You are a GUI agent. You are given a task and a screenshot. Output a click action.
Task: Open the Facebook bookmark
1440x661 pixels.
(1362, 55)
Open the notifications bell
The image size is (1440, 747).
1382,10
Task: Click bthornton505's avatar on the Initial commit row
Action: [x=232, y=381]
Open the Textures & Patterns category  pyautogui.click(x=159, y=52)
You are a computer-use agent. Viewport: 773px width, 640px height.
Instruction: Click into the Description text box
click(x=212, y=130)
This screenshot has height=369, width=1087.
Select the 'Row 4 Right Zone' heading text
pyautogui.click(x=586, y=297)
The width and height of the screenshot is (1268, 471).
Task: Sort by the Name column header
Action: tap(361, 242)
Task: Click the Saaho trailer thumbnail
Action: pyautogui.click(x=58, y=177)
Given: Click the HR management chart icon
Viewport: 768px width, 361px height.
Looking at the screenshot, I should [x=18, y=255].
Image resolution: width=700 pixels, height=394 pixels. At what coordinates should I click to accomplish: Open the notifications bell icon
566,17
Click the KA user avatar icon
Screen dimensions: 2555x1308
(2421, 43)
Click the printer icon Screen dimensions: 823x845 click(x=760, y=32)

==============================

Copy all of the data above word for word.

You are a GUI agent. You are given a task and a screenshot. Output a click action.
Task: Open the Facebook bookmark
1440x661 pixels.
(1362, 55)
Open the notifications bell
The image size is (1440, 747).
1382,10
Task: Click bthornton505's avatar on the Initial commit row
Action: [x=232, y=381]
Open the Textures & Patterns category  pyautogui.click(x=159, y=52)
You are a computer-use agent. Viewport: 773px width, 640px height.
Instruction: Click into the Description text box
click(x=212, y=130)
This screenshot has height=369, width=1087.
Select the 'Row 4 Right Zone' heading text
pyautogui.click(x=586, y=297)
The width and height of the screenshot is (1268, 471).
Task: Sort by the Name column header
Action: tap(361, 242)
Task: Click the Saaho trailer thumbnail
Action: pyautogui.click(x=58, y=177)
Given: Click the HR management chart icon
Viewport: 768px width, 361px height.
Looking at the screenshot, I should [x=18, y=255].
Image resolution: width=700 pixels, height=394 pixels. At what coordinates should I click to accomplish: Open the notifications bell icon
566,17
Click the KA user avatar icon
Screen dimensions: 2555x1308
(2421, 43)
Click the printer icon Screen dimensions: 823x845 click(x=760, y=32)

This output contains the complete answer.